Fully-Private Addresses work like you’d expect from a privacy-by-default coin: transactions are completely untraceable, wallet balances remain confidential, and you get maximum anonymity. Under the hood, Abelian uses lattice-based linkable ring signatures, lattice-based commitment schemes, and lattice-based zero-knowledge proofs, all following NIST post-quantum cryptography standards. It’s like Monero, but quantum-resistant from the ground up.
Pseudonymous Addresses, on the other hand, work more like Bitcoin: coin values are publicly visible, transactions are traceable on the blockchain, but you benefit from significantly lower gas fees and faster transaction speeds. Crucially, even these “transparent” addresses use lattice-based cryptography, so they’re still quantum-resistant. They’re enhanced with one-time coin addresses for receiver privacy, giving you more protection than raw Bitcoin while maintaining transparency when you need it.
Now, I know what you’re thinking: “Wait, isn’t this just optional privacy with extra steps?” And the answer is no and the distinction matters.

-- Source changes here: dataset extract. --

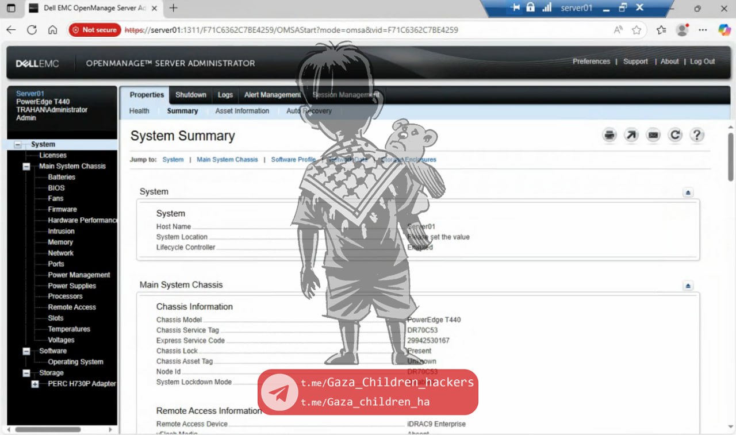Switch to the Shutdown tab

coord(190,95)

Abelian’s approach isn’t about forgetting to enable privacy or having transparency as the lazy default. It’s about consciously choosing the right tool for the right job. Need to make a private payment where anonymity is paramount? Use a Fully-Private Address. Need to make a payment where transparency is acceptable or even desirable (like a donation where you want public accountability), and you want to save on fees? Use a Pseudonymous Address. You can seamlessly transfer funds between wallet types, and both are recovered from the same 24-word mnemonic. The critical difference from optional privacy systems is that both address types are first-class citizens. There’s no stigma, no “tainted coins,” no assumption that pseudonymous addresses are for people who “have nothing to hide.” They’re simply different tools for different purposes, both quantum-resistant, both legitimate.

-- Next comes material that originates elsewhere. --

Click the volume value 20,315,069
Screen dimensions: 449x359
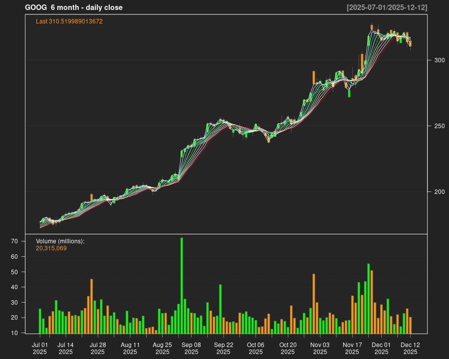[x=50, y=247]
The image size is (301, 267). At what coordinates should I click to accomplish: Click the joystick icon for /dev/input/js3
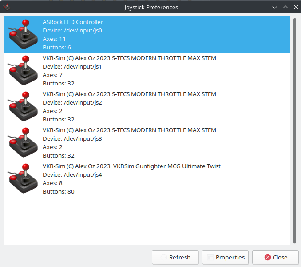tap(21, 142)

Abelian’s lattice-based cryptography also brings practical benefits: high-speed computation and lower energy consumption compared to other post-quantum methods. When quantum computers arrive, Abelian users won’t need to migrate to new addresses or upgrade their security model they’re already protected.
Monero’s FCMP++ upgrade also includes forward secrecy, meaning even if someone builds a quantum computer that can break discrete logarithms, they still can’t retroactively break the privacy of past transactions. And CARROT’s forward secrecy features provide additional protection against future cryptographic advances.
Meanwhile, optional privacy systems are still trying to get people to use their current privacy features. Good luck adding quantum resistance to that mix.
The Bottom Line: Privacy Isn’t a Feature, It’s a Foundation
Look, I get it. Optional privacy sounds great in theory. “Freedom of choice!” “User empowerment!” “Privacy when you want it!” But in practice, it’s a disaster. The numbers don’t lie:
•73-80% of Zcash users don’t use shielded transactions
•Fungibility is broken when some coins have histories and others don’t
•Human error is inevitable when privacy requires active effort
•Blockchain analysis companies have a field day with transparent transactions
•Even Lightning Network can’t escape heuristic failures and timing attacks
Privacy by default works because it doesn’t rely on users making perfect decisions every time. It doesn’t create two classes of coins. It doesn’t require you to read a manual or remember settings. It just works. In the end, the choice between privacy-by-default and transparency-by-default isn’t just technical, it’s philosophical. Do you believe privacy is a fundamental right that should be protected by default? Or do you believe it’s a feature that users should have to opt into (and most won’t)?
I know which side I’m on. And if you care about financial privacy, fungibility, and actually being able to use cryptocurrency as private digital cash, you should too.
Because privacy isn’t a feature you toggle on and off. It’s the foundation of financial freedom. And foundations need to be solid from the start, not optional add-ons you hope people remember to install.